A low interest rate, moderate growth environment creates economic conditions that make business combinations more attractive, VanderLey says.
“When interest rates are low, the overall cost of capital tends to be lower. Likewise, in low interest rate environments, you see low relative rates of topline growth. When those two things happen, people are looking for ways to use their lower cost of capital for advantageous situations and create scale,” he says. “This merger is a perfect example of that.”
Publicly-traded REITs have become “one of the hottest investments of the past decade,” according to The Wall Street Journal. They have grown so much that S&P 500 split them from the financial stocks group and designated their own stock regrouping on Sept. 16. The new REIT category is the latest, 11th grouping, and it’s first time in about two decades that the S&P 500 added a new sector, The Wall Street Journal reported.

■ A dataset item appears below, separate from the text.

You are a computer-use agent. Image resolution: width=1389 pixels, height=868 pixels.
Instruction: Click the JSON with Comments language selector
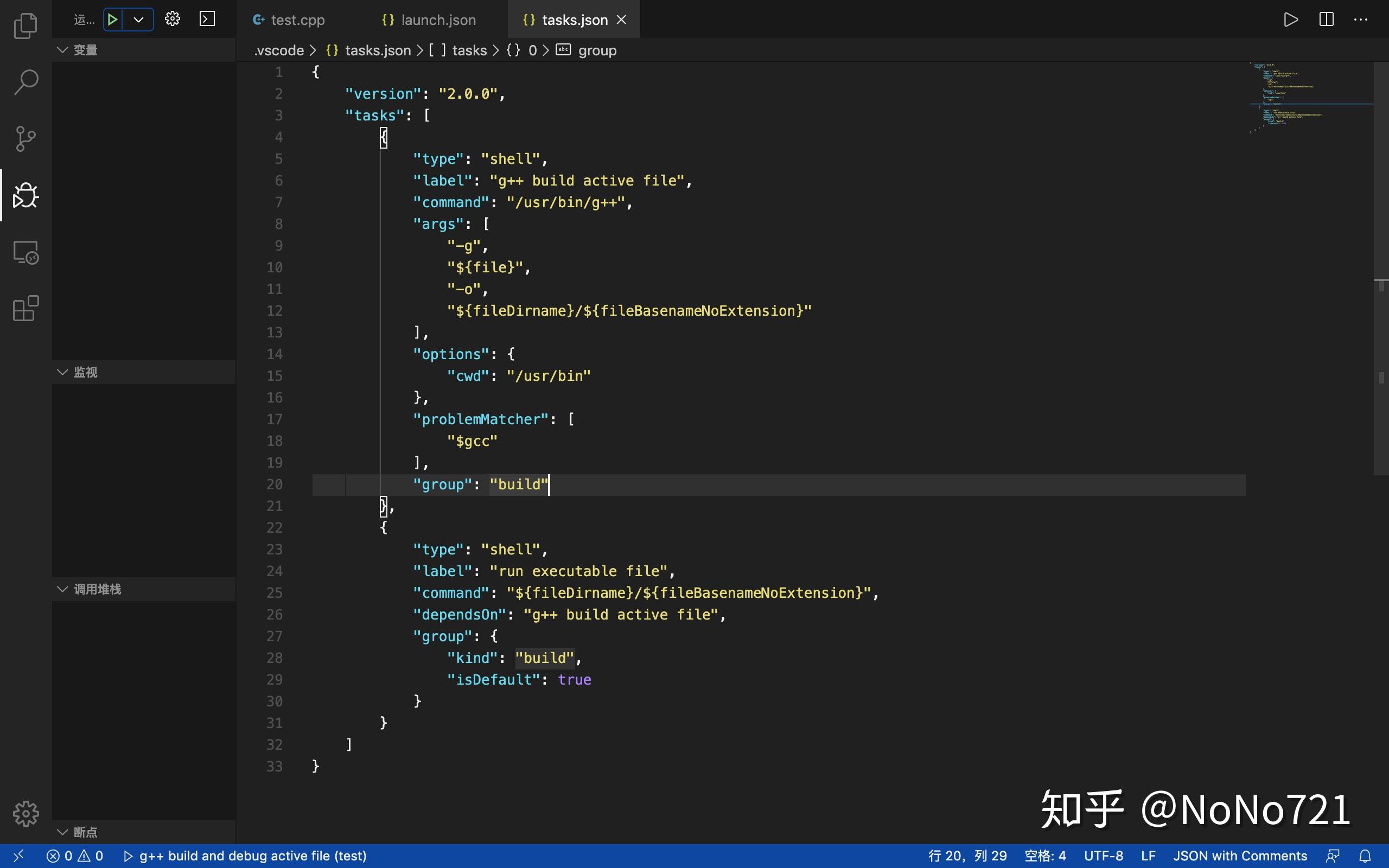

When it comes to M&A activity for REITS, VanderLey says all real estate is local, and some mergers may involve trying to neutralize threats from competitors in a particular region. He points to a similar merger on the West Coast that closed in 2014 between BRE Properties of San Francisco and Essex Property Trust of Palo Alto, California.
Rising rental prices lately in some regions may have led to an oversupply in new apartment construction.
Estimated rents rose by 1 percent in the second quarter of 2016, the same rate as the same period a year ago, according to Fannie Mae Multifamily Economics and Market Research.
However, demand for all types of rental housing is slowing in several metros. Data from CBRE Econometric Advisors shows that the vacancy rate fell in 33 out of 66 metros in the second quarter. Meanwhile, vacancies rose in 28 areas and stayed similar in five.
Rent growth may be slowing, but that’s somewhat expected because prices have been very high, according to Kim Betancourt, Fannie Mae’s director of Economics and Multifamily Research.
“Developers have a lot of supply coming online,” Betancourt says. “They’re all competing for the same group of renters and are in the same submarkets. For developers, it’s a question of finding the next submarket and the right tenant mix.”
Betancourt says she expects many developers are likely focusing on the Millennial market, a generation that slightly outnumbers Baby Boomers.
Based on demographics, Betancourt expects rental price growth will remain positive on a national basis.
“With homeownership being delayed by many people, including Millennials, there’s still demand for rentals,” she says.